The other thing that O’Brien got wrong during the interview, Reibman said, was that O’Brien, a Brookline native, referred to Newton as a town, when, in fact, it’s actually a city.

O’Brien made the mistake when he was comparing his hometown with LeBlanc’s, and said the two were rivals. While that part is certainly true, O’Brien’s other talking points certainly fell flat.

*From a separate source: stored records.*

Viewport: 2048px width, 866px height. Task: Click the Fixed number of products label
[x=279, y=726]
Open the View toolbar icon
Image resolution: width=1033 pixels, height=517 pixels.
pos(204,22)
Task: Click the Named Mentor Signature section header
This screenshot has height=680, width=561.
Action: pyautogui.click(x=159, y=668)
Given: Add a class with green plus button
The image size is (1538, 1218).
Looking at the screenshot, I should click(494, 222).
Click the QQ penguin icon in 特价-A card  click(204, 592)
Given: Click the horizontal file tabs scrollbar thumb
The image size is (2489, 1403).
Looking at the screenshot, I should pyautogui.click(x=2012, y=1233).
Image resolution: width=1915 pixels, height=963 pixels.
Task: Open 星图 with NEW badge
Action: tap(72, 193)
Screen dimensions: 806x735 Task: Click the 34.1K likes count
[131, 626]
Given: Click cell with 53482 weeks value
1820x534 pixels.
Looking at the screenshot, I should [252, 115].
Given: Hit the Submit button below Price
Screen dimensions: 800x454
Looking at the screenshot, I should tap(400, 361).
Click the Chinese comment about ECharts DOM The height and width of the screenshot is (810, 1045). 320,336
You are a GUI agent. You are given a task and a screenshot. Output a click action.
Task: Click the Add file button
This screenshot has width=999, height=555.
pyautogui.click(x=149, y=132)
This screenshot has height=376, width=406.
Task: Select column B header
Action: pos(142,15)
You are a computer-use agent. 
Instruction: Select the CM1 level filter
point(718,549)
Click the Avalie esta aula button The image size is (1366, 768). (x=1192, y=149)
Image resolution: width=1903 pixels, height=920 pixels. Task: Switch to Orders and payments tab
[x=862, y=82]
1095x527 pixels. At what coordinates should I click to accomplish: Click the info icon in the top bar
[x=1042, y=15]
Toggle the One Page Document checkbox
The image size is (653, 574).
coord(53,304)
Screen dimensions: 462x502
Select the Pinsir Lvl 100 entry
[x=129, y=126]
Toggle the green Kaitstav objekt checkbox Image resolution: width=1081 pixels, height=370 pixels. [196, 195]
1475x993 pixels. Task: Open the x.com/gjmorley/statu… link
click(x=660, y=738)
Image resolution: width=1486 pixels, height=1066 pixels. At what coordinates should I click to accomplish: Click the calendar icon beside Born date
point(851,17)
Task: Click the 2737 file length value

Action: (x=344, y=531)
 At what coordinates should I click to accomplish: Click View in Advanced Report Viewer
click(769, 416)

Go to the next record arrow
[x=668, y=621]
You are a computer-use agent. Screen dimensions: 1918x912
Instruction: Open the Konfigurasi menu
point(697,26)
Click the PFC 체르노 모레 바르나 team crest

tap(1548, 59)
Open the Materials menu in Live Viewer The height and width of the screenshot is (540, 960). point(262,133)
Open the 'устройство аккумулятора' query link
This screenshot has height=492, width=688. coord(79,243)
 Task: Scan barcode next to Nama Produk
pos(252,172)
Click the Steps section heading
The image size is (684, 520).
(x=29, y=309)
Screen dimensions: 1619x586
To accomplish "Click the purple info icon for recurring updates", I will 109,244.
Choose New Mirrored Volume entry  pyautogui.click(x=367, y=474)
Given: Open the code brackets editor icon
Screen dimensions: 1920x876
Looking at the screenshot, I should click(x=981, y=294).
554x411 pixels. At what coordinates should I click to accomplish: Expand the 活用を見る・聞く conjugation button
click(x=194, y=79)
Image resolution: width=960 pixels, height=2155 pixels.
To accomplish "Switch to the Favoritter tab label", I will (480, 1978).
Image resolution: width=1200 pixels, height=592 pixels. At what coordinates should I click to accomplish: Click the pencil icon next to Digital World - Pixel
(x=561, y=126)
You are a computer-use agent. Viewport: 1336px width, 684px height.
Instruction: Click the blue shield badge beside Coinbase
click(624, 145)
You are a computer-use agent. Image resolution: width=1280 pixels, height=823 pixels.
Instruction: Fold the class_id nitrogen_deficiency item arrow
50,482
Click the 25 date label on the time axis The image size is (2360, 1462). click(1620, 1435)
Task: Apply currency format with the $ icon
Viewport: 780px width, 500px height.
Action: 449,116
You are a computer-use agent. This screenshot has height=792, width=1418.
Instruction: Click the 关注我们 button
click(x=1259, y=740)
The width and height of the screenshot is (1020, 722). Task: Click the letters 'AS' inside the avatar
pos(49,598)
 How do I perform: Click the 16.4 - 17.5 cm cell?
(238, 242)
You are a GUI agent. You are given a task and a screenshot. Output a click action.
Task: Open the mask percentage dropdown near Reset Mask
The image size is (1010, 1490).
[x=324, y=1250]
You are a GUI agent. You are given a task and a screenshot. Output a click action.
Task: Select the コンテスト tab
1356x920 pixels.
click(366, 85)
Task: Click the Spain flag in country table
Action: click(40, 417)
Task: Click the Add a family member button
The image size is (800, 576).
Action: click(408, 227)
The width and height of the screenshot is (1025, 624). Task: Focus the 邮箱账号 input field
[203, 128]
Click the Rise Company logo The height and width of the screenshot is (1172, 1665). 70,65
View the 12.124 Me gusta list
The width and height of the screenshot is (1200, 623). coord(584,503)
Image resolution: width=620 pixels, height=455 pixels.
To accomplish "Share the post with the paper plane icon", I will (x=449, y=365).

So there, it’s settled. “Jivals” is a real thing.

  • Gail Spector

    Nice job. But I disagree. I think Conan O’Brian was laughing so hard because he was realizing that, growing up, he had never left Brookline. http://bit.ly/1aNwDqX

  • Lynelle Leclair

    Newton is primarily a suburb full of million dollar+++ homes, professional types, etc. It is a City made up of many villages as well, Newton Center, Auburndale, Waban, etc., and one being Nonantum, filled with Italians with huge hearts and strong family ties- and as my Waspy yet understanding Mom use to say to me re the questionable activities of some of the inhabitants there, ” You know Dear some people go through life not doing anything wrong-…but they dont do anything right either!” alluding to Mr Pelligrini and his buds raising $ for the Annual Christmas Parade for years which provided gifts for underprivileged kids, also bringing flowers and food items to the homes of grieving widows, and financing religious and Veterans parades, etc.

  • Divya Mush

    Thank you Lynelle, we appreciate those kind words. We have been looked down upon for many years and it is heart warming to see the positive recognition.

  • Cushty Juvil

    It’s probably kushtar jivels. It’s actually English a Rumney, not at all Italian. Minge and mincchia are two different things.